→ What to work on:
Rewrite everything from the line containing "Click the key" down to the line containing "click(x=69, y=83)" with "speaker" swapped for "audio" and nothing else changed. Return only those records.

→ Stored rows:
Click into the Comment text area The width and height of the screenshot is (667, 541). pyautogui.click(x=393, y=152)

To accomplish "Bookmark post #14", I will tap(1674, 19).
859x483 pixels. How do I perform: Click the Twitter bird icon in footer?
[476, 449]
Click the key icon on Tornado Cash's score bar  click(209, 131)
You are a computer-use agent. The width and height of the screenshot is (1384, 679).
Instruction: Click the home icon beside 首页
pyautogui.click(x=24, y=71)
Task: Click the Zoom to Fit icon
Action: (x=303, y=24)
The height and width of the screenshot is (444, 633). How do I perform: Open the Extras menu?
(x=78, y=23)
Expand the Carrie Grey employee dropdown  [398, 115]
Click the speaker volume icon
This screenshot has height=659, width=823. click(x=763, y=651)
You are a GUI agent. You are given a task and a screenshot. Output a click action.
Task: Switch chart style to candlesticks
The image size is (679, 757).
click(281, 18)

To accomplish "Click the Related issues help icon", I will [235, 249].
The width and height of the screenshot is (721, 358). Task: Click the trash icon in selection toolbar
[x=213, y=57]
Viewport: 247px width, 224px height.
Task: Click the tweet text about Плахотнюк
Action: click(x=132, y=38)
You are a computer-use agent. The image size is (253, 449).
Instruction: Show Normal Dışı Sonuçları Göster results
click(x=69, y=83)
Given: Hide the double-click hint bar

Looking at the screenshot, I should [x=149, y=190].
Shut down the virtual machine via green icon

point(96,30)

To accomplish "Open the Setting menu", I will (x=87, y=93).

→ Exercise output:
Click the key icon on Tornado Cash's score bar  click(209, 131)
You are a computer-use agent. The width and height of the screenshot is (1384, 679).
Instruction: Click the home icon beside 首页
pyautogui.click(x=24, y=71)
Task: Click the Zoom to Fit icon
Action: (x=303, y=24)
The height and width of the screenshot is (444, 633). How do I perform: Open the Extras menu?
(x=78, y=23)
Expand the Carrie Grey employee dropdown  [398, 115]
Click the audio volume icon
This screenshot has height=659, width=823. click(x=763, y=651)
You are a GUI agent. You are given a task and a screenshot. Output a click action.
Task: Switch chart style to candlesticks
The image size is (679, 757).
click(281, 18)

To accomplish "Click the Related issues help icon", I will [235, 249].
The width and height of the screenshot is (721, 358). Task: Click the trash icon in selection toolbar
[x=213, y=57]
Viewport: 247px width, 224px height.
Task: Click the tweet text about Плахотнюк
Action: click(x=132, y=38)
You are a computer-use agent. The image size is (253, 449).
Instruction: Show Normal Dışı Sonuçları Göster results
click(x=69, y=83)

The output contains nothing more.